Data Loss Prevention

Vishesh1998 · 07-18-2024 11:46 AM

Hey I am using GCP DLP, when I run the discovery scans on the tables they missed out on few columns which does contain PII. But DLP discovery scan output doesn't give me in the results. Can you please tell why is that let's say there are two credit card and address column but DLP only notify me of one not for other for each of them. Please suggest on this. Also can you tell me how to reduce the false positive and false negative in DLP discovery scans.

ms4446

One primary reason DLP might miss PII is due to InfoType detection limitations. DLP relies on predefined patterns to identify sensitive data, and if the PII data doesn't match these patterns or is stored in an unusual format, it might not be detected. Additionally, if the PII is specific to a particular organization or industry, it may require custom InfoTypes for accurate detection.

Another common issue is scanning configuration. It's crucial to ensure that the scan job is correctly configured to include the appropriate tables and InfoTypes. Data volume and sampling also play a role; for large datasets, DLP might use sampling to speed up scans, potentially overlooking some PII. Furthermore, if the PII data is masked or obfuscated, it might be harder for DLP to identify it accurately.

To enhance PII detection and reduce false positives and negatives, refining InfoType detection is essential. Exploring the full list of built-in InfoTypes and creating custom InfoTypes using regular expressions or dictionaries can help match the specific PII patterns. Proximity rules can also be employed to identify sensitive data near other identifiers, such as a "credit card number" near an "expiration date."

Improving scanning configuration is another key strategy. Ensuring that all relevant tables and columns where PII might reside are included in the scan configuration is crucial. Adjusting the sampling rate can help if sampling is suspected to cause missed PII, albeit at the cost of increased scan time.

Data preparation can also play a significant role in accurate PII detection. Temporarily unmasking or de-identifying data during scans can ensure that the PII is correctly identified. Additionally, normalizing data stored in inconsistent formats before scanning can improve detection accuracy.

Iteration and review are important steps in the process. Analyzing false positives helps in refining InfoTypes or rules, while manually reviewing scan findings during the early stages of tuning the DLP configuration can help identify any missed PII.

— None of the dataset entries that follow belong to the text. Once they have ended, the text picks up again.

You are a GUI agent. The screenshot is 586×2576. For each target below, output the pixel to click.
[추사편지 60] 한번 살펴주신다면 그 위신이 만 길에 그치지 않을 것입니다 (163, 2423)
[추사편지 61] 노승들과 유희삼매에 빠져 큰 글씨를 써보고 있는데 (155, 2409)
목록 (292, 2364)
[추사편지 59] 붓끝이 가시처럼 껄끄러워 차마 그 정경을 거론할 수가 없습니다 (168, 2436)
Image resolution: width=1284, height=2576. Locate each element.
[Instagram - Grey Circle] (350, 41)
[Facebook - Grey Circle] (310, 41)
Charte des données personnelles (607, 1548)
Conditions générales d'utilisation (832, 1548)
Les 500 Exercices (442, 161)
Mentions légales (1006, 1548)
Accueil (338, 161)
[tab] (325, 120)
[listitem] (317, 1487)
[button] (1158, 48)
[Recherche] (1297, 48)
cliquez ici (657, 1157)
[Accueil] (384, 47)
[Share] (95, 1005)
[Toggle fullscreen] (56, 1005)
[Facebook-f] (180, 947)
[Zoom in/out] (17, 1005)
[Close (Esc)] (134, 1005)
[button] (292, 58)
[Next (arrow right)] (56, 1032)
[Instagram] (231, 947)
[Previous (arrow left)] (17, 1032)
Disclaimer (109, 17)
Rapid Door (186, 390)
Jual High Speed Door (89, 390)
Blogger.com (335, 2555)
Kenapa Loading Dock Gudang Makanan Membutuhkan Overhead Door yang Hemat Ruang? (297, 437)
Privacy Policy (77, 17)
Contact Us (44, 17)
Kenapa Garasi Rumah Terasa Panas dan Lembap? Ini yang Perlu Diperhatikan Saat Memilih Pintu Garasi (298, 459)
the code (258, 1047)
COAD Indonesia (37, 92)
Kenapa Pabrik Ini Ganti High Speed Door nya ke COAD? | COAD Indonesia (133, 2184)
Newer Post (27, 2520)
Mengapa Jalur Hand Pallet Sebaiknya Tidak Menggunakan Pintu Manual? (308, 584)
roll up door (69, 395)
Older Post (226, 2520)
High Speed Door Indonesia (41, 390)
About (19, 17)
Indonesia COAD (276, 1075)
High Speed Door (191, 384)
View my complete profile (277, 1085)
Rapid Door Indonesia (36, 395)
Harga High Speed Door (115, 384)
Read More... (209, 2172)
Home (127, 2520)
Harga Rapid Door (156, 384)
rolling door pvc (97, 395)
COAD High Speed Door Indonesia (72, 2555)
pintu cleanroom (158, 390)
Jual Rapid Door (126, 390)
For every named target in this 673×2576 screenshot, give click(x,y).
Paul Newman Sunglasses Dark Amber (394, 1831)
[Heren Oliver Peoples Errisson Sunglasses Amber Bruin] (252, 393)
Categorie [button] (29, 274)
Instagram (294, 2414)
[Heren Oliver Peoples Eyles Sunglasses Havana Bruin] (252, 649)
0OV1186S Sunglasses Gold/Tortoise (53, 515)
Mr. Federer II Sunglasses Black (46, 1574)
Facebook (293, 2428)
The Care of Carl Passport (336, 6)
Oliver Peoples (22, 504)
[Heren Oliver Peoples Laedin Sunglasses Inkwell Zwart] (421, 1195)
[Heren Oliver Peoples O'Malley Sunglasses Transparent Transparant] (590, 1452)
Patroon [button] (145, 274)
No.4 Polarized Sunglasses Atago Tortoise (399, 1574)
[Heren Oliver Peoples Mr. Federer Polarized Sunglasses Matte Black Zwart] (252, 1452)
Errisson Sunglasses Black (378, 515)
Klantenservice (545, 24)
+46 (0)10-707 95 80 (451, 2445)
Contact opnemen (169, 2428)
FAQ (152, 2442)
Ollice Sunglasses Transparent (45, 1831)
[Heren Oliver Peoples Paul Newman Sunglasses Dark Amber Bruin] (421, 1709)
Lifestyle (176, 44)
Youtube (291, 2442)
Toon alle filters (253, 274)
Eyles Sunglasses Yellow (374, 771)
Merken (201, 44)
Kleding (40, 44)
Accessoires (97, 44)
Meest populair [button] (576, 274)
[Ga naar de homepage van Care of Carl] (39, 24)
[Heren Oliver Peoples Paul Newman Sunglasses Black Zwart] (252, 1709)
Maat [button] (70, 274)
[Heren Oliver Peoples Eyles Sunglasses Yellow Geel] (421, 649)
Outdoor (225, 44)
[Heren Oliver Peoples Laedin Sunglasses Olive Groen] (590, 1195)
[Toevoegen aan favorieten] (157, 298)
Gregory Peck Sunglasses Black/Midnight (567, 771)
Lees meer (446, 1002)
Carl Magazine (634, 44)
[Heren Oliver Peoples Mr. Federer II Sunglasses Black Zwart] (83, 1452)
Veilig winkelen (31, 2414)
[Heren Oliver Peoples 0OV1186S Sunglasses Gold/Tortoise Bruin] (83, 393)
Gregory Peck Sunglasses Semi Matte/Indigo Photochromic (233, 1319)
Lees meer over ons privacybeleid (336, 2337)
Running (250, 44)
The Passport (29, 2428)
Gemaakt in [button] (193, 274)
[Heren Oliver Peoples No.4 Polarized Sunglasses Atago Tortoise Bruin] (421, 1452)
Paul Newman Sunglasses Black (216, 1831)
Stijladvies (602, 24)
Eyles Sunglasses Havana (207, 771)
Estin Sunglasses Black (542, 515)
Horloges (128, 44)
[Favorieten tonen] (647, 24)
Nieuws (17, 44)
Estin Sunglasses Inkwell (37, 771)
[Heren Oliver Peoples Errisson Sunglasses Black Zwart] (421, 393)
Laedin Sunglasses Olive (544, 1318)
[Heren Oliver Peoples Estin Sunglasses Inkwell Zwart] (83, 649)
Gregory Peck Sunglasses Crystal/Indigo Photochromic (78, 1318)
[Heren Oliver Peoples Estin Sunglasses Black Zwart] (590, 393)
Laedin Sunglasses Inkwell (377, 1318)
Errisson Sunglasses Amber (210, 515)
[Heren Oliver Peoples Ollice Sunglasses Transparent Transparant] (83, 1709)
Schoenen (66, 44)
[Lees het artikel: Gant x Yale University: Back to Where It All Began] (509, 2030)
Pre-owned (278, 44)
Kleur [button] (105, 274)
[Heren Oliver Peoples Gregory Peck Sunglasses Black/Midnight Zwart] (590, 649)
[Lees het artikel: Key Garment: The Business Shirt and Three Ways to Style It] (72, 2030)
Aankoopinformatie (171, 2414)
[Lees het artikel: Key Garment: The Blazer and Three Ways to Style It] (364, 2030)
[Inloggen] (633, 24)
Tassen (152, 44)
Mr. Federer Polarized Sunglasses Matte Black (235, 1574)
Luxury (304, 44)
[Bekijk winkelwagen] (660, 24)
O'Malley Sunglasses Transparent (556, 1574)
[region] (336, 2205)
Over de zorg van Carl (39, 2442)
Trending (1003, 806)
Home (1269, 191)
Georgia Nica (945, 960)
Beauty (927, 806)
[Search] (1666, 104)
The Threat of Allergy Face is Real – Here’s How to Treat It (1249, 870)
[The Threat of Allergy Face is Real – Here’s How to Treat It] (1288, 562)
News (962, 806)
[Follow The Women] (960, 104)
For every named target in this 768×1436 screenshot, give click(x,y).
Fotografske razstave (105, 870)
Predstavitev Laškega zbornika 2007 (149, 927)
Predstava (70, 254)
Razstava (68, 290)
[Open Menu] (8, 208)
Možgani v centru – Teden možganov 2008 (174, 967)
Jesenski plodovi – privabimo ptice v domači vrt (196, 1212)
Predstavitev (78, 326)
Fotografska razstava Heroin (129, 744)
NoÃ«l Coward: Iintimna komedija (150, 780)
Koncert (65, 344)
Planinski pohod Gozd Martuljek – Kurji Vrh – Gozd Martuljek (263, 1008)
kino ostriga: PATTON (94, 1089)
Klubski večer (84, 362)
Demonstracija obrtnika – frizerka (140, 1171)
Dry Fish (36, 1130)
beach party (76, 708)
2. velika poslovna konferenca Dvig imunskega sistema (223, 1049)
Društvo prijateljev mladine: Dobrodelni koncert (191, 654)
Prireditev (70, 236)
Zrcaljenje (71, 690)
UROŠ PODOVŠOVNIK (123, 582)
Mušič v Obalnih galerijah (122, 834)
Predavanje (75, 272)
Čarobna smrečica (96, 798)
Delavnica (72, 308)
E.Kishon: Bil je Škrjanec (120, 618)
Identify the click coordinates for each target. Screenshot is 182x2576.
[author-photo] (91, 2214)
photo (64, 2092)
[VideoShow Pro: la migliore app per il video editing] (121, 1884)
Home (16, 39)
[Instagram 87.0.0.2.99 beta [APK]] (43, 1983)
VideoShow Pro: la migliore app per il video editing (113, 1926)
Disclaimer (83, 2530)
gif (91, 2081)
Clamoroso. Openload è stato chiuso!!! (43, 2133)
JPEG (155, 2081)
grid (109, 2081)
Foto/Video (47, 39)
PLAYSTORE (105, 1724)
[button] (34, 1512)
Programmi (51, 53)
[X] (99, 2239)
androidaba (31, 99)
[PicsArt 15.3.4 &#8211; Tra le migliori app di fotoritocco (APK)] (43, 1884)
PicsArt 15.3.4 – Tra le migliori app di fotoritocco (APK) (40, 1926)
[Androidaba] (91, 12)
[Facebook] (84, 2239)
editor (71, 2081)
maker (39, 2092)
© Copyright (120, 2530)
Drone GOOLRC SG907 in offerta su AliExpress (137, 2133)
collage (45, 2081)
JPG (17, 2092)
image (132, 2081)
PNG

For instance, consider a dataset with columns like cc_number, cc_number_masked, billing_address, and shipping_address. To ensure all credit card numbers are detected, both the built-in "Credit Card Number" InfoType and a custom InfoType for masked credit card numbers should be used, and both cc_number and cc_number_masked columns should be included in the scan. Similarly, using the "Street Address" and other relevant address InfoTypes, or creating custom InfoTypes for specific address formats, can ensure both billing_address and shipping_address are scanned accurately.